After each group completed their work with the judges, the robots did their thing on four side-by-side tabletops, with the encouragement of parents and friends gathered in the school gym.
Required moves including positioning a supply truck and ambulance correctly and tripping a wire designed to position a rescue airplane.
Laura Gittings-Carlson, continuing education programmer with Montana State University Billings’ extended campus, worked with four teams. She said the program helps students in a number of ways, including problem-solving, computer coding and “a huge amount of creativity.” Students design their own T-shirts and storyboards, divide the research among themselves and “are constantly tweaking” their robot, she said.
“A lot of these kids have never tried something like this before,” she said. “We start by meeting one night a week, and pretty soon it’s up to three nights a week” leading up to the state competition, she said.

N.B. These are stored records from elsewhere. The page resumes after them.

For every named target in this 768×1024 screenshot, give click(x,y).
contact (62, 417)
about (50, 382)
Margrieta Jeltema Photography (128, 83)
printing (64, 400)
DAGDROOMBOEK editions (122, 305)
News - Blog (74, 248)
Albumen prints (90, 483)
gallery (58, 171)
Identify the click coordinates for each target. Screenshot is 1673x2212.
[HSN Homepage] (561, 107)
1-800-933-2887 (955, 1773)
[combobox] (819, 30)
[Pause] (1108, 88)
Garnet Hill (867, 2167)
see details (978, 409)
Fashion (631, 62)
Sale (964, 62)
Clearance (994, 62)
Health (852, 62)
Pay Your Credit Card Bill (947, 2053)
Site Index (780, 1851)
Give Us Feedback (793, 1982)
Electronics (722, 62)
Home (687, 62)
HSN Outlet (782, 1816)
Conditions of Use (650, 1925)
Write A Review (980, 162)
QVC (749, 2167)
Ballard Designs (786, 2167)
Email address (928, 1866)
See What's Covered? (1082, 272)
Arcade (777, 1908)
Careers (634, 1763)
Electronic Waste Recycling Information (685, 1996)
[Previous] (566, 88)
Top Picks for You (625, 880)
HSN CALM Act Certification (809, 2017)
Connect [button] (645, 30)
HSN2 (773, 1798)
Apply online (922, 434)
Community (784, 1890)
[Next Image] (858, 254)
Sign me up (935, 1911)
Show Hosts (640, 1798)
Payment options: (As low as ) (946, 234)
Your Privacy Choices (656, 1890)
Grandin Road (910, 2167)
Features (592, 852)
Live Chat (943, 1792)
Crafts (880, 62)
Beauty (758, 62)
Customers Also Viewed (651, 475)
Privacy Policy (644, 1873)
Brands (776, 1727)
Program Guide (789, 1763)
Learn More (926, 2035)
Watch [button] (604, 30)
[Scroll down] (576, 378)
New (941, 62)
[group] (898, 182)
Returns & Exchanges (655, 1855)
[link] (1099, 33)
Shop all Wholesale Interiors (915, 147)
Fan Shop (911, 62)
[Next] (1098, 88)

“It has been a challenge,” said Todd Mays, who coaches the Krakatoas along with Christy Smith. “It’s a time-intensive process.”
While the large number of coaches and judges help make the event possible, it also took some cold, hard cash — about $1,000 for each team to build their robot, enter the statewide competition and travel.
Sponsors for Billings’ first-ever dry run and next week’s state competition included the ExxonMobil Billings refinery, MSUB and the American Society for Heating, Refrigeration and Air-Conditioning Engineers.
The key is to “inspire a child (in grades 4 through 8) to embrace science, math or technology,” said Michael Hotaling, the emcee for Saturday’s event who’s also the technical department manager at the ExxonMobil Billings refinery and the father of one of the competitors.
Then Hotaling quoted Dean Kamen, founder of the FIRST Lego League: “The only difference between this sport and all the others is every kid on our teams can go pro. There’s a job out there for every one of these kids.”